• _Exercise aim_: Scan the entries for lines with the word "will", then copy those lines.

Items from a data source
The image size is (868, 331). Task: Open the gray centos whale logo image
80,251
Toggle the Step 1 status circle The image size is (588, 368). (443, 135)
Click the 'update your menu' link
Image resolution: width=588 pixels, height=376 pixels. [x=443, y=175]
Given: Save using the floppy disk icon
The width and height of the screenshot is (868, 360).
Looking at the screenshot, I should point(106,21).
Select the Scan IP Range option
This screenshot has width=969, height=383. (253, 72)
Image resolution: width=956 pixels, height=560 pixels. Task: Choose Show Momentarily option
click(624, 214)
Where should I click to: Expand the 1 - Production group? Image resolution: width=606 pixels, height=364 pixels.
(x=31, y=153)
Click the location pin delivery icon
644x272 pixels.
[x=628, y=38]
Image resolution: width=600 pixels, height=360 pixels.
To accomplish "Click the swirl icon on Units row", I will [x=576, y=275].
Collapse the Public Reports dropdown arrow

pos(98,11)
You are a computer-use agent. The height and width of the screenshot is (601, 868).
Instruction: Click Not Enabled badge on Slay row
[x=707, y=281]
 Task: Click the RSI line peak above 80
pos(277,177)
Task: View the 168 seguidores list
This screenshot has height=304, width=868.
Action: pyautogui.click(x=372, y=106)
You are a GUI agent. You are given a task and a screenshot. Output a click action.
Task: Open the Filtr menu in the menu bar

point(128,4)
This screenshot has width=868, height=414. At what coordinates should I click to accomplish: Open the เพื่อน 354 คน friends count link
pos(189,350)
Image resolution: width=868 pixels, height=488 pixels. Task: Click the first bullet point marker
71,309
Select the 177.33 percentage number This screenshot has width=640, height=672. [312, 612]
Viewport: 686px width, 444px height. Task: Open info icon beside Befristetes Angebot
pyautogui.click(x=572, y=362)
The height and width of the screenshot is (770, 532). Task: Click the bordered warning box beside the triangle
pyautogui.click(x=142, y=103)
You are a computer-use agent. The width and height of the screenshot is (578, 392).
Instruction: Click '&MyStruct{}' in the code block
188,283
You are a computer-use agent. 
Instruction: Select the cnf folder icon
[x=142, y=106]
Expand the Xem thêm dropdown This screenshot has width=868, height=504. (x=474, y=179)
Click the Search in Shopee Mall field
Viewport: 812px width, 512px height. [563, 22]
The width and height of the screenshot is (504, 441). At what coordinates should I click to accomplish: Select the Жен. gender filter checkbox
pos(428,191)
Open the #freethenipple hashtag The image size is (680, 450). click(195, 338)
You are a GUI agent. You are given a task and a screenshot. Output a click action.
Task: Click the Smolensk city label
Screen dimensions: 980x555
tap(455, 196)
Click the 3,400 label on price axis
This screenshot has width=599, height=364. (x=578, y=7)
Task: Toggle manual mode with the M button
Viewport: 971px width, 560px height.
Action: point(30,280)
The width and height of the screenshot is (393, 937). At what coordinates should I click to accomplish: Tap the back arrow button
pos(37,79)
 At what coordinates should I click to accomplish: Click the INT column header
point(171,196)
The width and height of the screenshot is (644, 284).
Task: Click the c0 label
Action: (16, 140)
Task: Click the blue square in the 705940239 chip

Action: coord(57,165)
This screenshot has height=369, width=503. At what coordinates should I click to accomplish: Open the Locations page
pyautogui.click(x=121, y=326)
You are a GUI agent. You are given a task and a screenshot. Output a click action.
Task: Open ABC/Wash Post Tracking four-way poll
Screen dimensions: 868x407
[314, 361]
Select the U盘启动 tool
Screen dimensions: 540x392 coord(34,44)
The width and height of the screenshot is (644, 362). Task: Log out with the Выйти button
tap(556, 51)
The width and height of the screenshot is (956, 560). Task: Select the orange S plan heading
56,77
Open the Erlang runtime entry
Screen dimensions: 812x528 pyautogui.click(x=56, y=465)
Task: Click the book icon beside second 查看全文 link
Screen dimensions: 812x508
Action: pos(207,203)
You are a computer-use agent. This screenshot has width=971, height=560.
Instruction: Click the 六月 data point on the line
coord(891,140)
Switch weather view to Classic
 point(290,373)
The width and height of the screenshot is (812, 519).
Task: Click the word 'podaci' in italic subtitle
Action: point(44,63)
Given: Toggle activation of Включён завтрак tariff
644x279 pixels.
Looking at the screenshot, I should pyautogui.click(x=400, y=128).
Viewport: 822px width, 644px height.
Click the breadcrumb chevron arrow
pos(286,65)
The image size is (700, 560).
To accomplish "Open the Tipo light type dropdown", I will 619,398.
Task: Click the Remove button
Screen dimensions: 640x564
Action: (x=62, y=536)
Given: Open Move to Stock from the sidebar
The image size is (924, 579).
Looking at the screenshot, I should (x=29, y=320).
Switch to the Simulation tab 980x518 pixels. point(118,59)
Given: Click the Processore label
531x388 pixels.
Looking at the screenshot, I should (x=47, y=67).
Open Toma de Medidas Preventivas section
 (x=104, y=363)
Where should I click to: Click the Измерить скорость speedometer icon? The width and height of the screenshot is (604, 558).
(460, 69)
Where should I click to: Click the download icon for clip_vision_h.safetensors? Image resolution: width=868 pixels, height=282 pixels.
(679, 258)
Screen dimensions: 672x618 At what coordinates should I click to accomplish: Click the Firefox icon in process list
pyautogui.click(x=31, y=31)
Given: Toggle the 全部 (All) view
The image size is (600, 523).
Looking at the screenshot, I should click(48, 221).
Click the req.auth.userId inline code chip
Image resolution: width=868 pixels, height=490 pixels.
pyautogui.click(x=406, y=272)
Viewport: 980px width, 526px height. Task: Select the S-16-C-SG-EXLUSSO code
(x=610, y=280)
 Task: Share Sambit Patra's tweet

• _Answer for the task_:
To accomplish "Click the swirl icon on Units row", I will [x=576, y=275].
To accomplish "Open the Tipo light type dropdown", I will 619,398.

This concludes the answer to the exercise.